[Dataset records]
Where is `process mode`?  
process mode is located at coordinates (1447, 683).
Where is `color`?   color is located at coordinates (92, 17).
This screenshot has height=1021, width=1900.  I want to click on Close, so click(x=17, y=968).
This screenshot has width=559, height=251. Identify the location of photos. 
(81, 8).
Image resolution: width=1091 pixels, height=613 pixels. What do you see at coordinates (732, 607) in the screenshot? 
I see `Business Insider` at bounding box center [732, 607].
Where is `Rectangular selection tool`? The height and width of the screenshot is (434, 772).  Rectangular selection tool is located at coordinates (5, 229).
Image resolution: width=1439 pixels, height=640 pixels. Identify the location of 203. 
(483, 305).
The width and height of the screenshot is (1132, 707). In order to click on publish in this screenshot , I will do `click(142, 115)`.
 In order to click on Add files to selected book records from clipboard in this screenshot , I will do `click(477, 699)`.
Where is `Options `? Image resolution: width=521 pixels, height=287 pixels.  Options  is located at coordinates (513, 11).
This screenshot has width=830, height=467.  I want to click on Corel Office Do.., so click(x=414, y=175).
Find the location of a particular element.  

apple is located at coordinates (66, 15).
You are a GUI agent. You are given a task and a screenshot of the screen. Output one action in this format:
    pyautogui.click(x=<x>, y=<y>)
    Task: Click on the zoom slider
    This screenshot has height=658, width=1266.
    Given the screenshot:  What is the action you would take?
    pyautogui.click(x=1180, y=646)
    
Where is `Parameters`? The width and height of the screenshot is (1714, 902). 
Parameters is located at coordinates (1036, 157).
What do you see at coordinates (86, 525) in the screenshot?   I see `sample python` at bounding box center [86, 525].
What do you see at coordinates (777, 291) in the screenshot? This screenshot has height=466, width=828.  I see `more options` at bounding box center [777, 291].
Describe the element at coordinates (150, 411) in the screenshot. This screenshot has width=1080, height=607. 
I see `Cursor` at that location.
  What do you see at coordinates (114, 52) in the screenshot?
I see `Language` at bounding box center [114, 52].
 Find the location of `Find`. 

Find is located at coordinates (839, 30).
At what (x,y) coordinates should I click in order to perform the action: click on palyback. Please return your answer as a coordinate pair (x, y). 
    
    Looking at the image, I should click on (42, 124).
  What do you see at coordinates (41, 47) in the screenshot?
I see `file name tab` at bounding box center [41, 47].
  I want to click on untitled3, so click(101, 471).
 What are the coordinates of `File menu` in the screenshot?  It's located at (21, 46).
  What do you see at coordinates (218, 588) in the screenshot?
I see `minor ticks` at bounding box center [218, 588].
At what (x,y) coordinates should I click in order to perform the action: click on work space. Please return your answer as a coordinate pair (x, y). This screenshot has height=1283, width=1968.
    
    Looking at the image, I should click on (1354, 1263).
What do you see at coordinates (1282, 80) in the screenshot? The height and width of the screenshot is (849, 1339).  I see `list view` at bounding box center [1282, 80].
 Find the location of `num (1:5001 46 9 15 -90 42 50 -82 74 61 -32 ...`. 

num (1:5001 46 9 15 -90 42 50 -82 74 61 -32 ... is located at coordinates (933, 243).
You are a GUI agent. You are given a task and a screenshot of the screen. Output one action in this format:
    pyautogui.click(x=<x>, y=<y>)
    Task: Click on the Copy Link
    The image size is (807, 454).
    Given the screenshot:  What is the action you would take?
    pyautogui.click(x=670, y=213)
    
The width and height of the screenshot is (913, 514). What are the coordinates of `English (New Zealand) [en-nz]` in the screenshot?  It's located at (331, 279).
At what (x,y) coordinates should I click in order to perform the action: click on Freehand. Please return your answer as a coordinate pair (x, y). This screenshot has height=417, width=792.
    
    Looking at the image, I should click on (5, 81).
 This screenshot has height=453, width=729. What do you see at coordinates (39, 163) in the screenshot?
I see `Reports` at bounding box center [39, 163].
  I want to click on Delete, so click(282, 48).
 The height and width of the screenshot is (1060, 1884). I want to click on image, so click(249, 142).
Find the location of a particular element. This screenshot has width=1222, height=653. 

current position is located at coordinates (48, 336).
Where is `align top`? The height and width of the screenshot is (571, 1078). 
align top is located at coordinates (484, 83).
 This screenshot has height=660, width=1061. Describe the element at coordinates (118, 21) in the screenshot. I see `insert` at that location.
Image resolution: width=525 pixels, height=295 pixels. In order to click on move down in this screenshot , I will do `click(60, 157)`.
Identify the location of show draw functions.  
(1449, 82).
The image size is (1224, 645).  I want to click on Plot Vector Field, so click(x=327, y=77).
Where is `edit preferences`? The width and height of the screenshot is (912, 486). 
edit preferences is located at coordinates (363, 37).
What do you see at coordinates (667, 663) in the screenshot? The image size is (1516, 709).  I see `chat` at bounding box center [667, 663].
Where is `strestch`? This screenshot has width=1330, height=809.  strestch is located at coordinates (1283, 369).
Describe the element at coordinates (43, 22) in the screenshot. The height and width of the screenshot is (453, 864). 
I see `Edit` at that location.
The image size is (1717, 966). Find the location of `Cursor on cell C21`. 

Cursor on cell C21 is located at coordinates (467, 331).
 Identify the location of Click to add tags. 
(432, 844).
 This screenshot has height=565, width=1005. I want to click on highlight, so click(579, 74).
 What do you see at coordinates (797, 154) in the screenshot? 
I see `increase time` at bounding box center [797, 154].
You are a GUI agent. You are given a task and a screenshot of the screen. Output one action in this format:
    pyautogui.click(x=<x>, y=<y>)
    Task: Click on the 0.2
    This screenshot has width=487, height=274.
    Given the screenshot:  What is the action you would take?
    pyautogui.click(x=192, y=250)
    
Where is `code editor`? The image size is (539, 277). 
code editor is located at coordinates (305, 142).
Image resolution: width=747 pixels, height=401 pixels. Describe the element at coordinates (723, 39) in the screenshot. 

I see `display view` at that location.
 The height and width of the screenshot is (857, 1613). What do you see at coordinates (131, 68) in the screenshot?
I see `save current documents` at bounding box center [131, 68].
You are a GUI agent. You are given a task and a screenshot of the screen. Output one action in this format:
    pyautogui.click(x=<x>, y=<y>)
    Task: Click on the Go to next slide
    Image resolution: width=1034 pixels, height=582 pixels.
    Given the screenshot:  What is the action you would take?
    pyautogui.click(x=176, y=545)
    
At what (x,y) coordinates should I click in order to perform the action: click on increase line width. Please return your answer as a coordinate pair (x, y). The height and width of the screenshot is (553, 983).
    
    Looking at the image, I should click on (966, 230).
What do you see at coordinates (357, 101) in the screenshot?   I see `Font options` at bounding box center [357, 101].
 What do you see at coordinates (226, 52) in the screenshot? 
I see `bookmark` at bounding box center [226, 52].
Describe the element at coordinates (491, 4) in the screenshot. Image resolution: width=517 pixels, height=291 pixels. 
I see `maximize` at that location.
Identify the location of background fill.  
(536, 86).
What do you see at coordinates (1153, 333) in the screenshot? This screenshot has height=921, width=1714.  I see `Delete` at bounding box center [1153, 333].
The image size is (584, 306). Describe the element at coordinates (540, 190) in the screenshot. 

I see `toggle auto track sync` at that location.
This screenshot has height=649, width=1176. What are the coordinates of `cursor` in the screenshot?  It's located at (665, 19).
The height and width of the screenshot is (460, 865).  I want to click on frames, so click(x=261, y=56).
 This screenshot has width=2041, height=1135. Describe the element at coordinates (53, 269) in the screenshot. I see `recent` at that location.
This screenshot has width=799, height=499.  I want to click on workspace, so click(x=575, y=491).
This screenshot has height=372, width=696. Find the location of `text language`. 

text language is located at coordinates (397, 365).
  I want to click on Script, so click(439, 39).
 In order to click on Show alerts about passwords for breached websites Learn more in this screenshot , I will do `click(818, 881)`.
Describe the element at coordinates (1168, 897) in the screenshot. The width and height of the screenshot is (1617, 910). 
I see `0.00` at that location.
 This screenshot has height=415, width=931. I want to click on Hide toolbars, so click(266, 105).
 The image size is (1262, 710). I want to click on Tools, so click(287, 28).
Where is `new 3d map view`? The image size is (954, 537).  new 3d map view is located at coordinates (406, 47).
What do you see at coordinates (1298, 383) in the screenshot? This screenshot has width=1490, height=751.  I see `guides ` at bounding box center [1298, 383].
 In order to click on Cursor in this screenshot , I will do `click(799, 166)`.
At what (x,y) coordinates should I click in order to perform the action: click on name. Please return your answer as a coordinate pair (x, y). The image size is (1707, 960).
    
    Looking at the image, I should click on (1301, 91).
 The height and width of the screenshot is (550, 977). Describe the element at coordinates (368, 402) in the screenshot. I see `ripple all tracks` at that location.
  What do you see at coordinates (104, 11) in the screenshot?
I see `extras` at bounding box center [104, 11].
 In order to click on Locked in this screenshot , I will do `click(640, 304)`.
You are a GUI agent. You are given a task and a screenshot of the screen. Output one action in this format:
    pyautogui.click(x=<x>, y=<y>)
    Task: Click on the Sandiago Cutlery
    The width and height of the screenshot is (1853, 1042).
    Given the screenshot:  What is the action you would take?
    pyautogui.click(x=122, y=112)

§ Set problem:
Can you reproduce, verbatim, the lines of the listing from the line containing "What do you see at coordinates (797, 154)" up to and including the line containing "center [131, 68]."?

§ Written answer:
 What do you see at coordinates (797, 154) in the screenshot? 
I see `increase time` at bounding box center [797, 154].
You are a GUI agent. You are given a task and a screenshot of the screen. Output one action in this format:
    pyautogui.click(x=<x>, y=<y>)
    Task: Click on the 0.2
    This screenshot has width=487, height=274.
    Given the screenshot:  What is the action you would take?
    pyautogui.click(x=192, y=250)
    
Where is `code editor`? The image size is (539, 277). 
code editor is located at coordinates (305, 142).
Image resolution: width=747 pixels, height=401 pixels. Describe the element at coordinates (723, 39) in the screenshot. 

I see `display view` at that location.
 The height and width of the screenshot is (857, 1613). What do you see at coordinates (131, 68) in the screenshot?
I see `save current documents` at bounding box center [131, 68].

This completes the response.